• **Problem requirements**
Leave out the pictures and restate exactly, and only, the lines from the one that contains "This screenshot has height=335, width=738." through the final line of the material below.

::::

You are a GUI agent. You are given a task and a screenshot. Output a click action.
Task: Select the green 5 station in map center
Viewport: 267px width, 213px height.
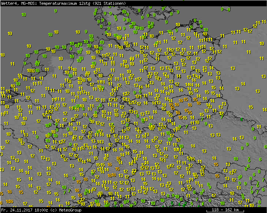140,92
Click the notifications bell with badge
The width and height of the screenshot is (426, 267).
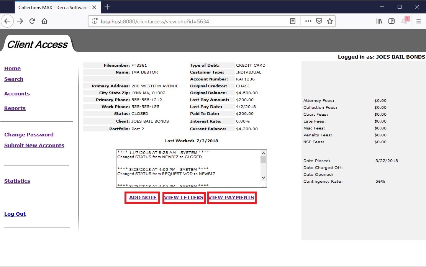(x=404, y=21)
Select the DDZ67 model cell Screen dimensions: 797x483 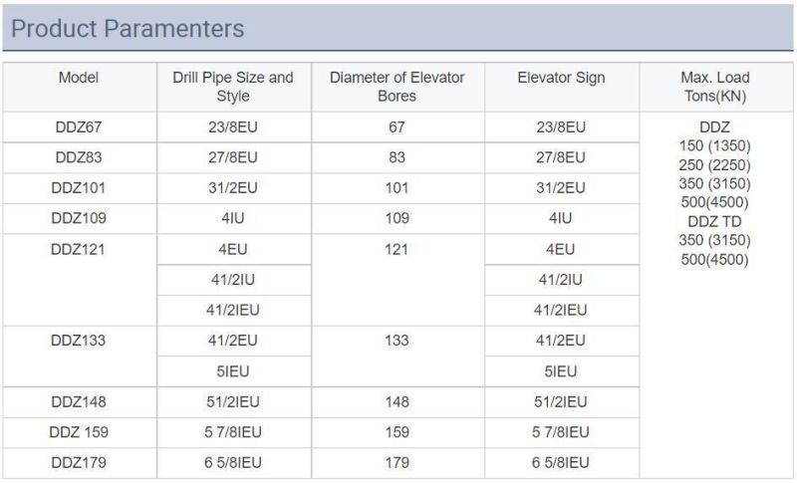(79, 126)
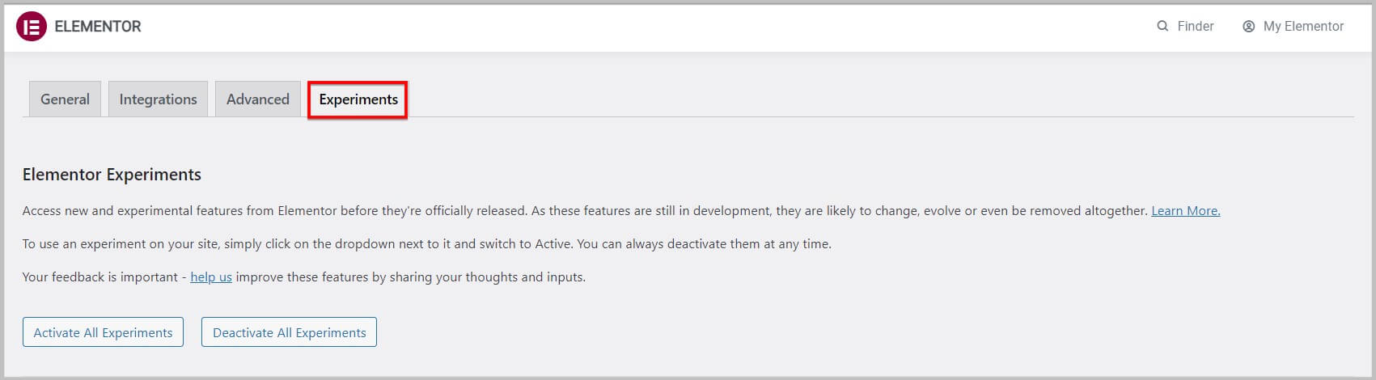Open the My Elementor text link
The width and height of the screenshot is (1376, 380).
click(1303, 27)
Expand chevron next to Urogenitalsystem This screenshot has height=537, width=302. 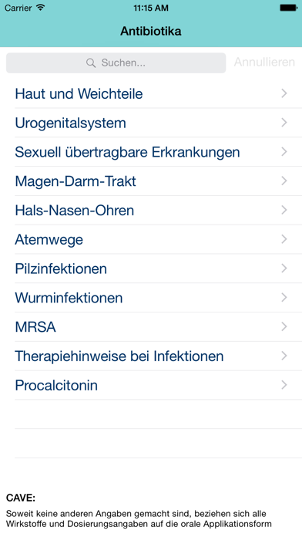click(284, 123)
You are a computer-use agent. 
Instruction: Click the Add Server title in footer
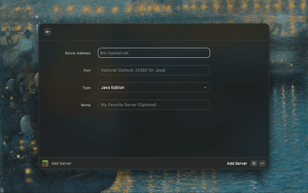(61, 164)
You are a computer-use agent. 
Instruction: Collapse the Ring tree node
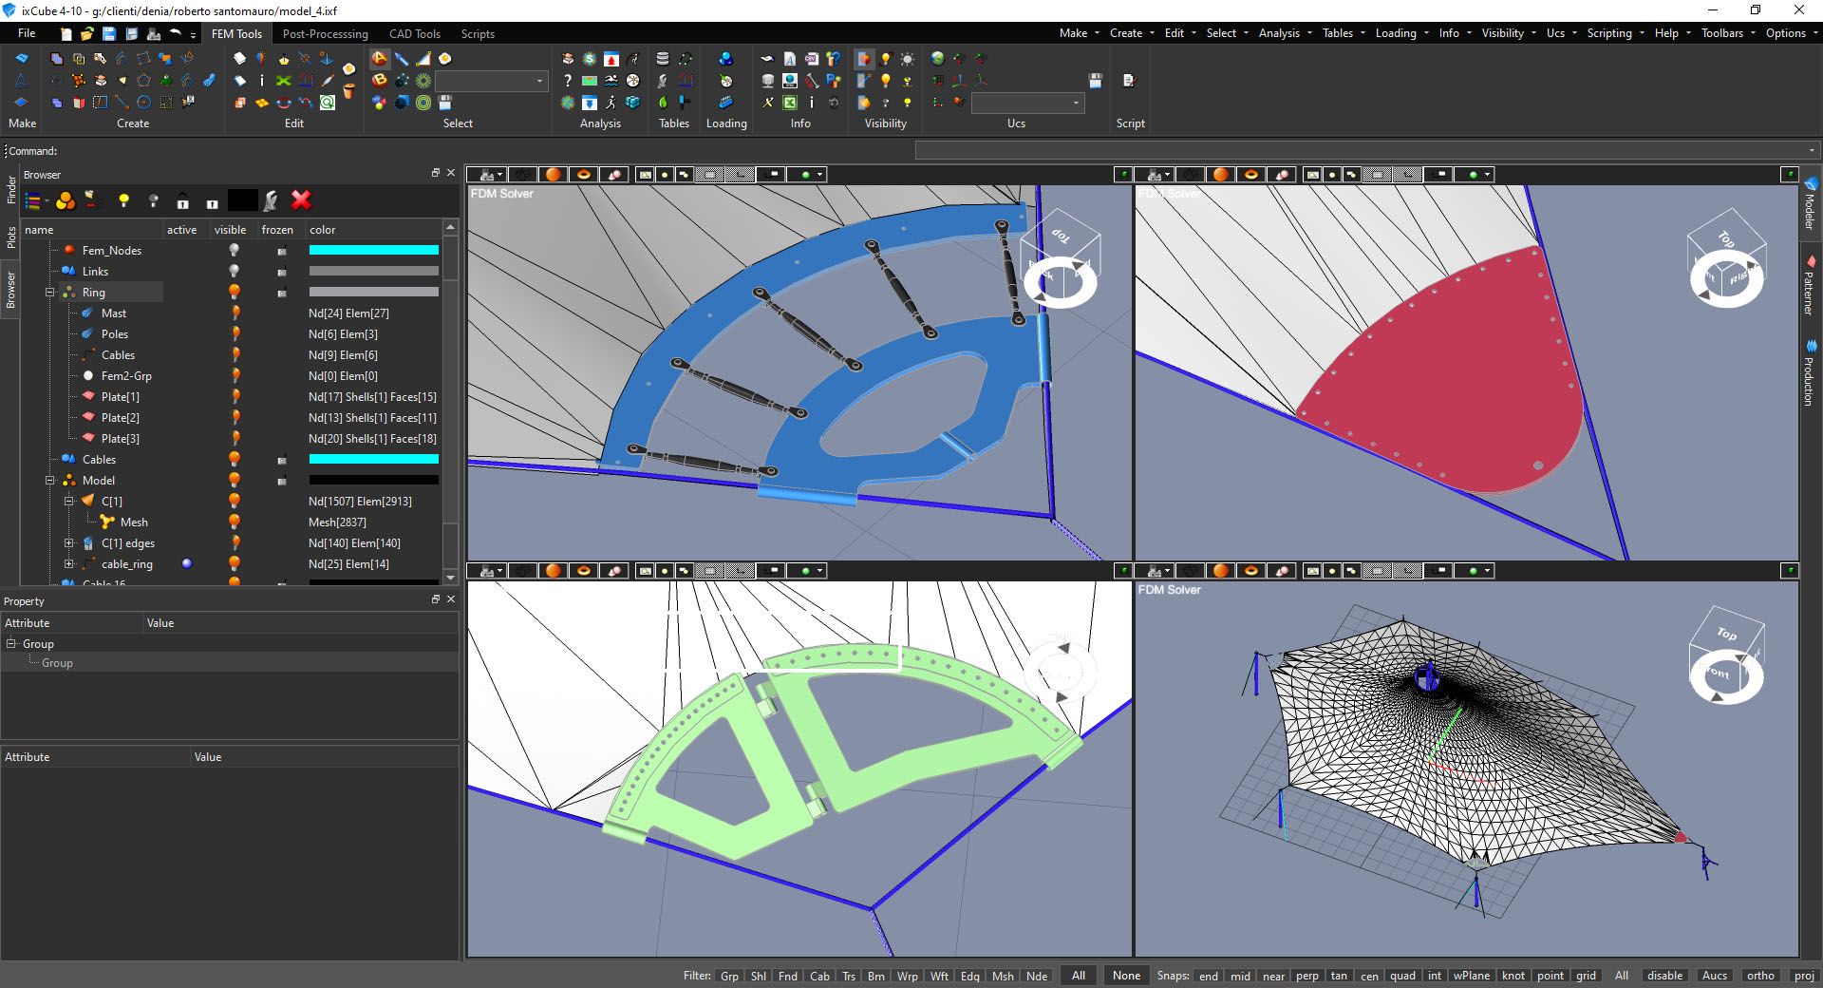(x=49, y=293)
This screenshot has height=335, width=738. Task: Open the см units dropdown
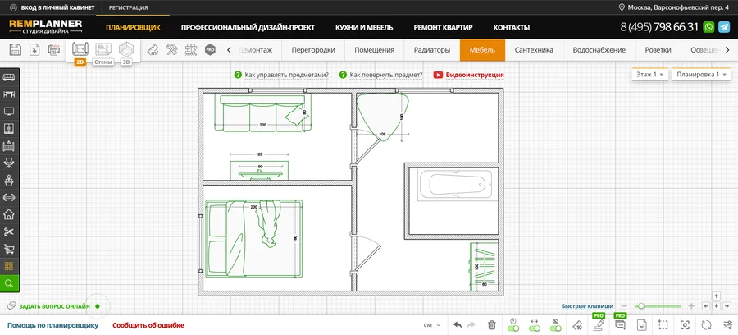(431, 325)
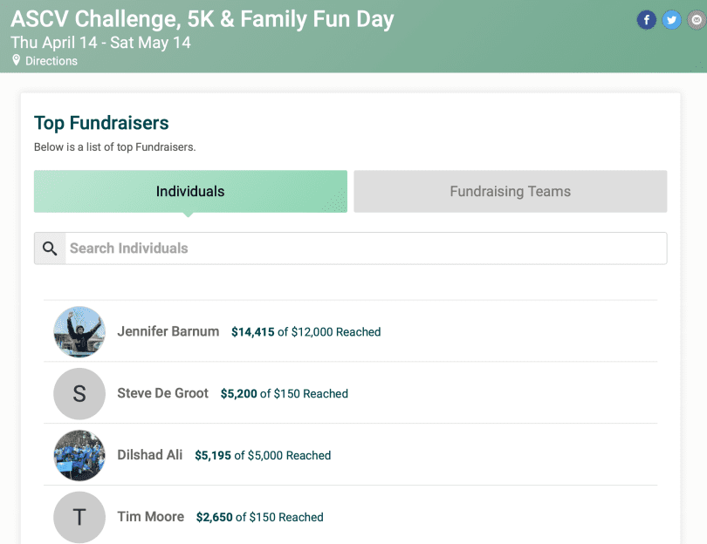Open the Directions link
Image resolution: width=707 pixels, height=544 pixels.
51,61
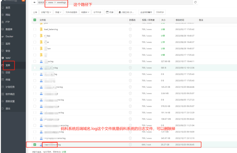Expand the 收藏夹 favorites dropdown

[85, 12]
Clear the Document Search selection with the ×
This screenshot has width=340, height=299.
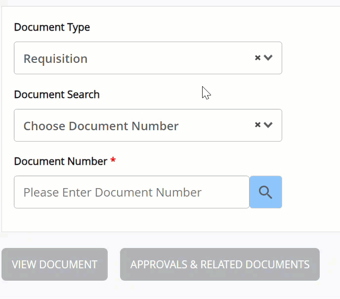(x=257, y=125)
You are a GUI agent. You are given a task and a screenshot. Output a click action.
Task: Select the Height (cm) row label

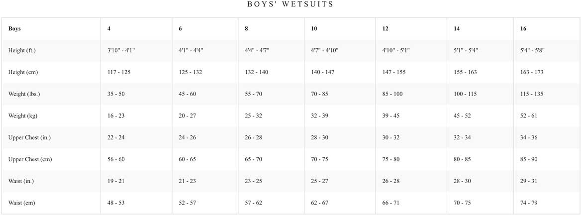pyautogui.click(x=23, y=72)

::::

• **Result below**
This screenshot has height=335, width=738. Task: Open the см units dropdown
(431, 325)
Open the Directions link
Image resolution: width=707 pixels, height=544 pixels.
51,61
Expand the 收藏夹 favorites dropdown

[85, 12]
Clear the Document Search selection with the ×
This screenshot has width=340, height=299.
(x=257, y=125)
You are a GUI agent. You are given a task and a screenshot. Output a click action.
Task: Select the Height (cm) row label

pyautogui.click(x=23, y=72)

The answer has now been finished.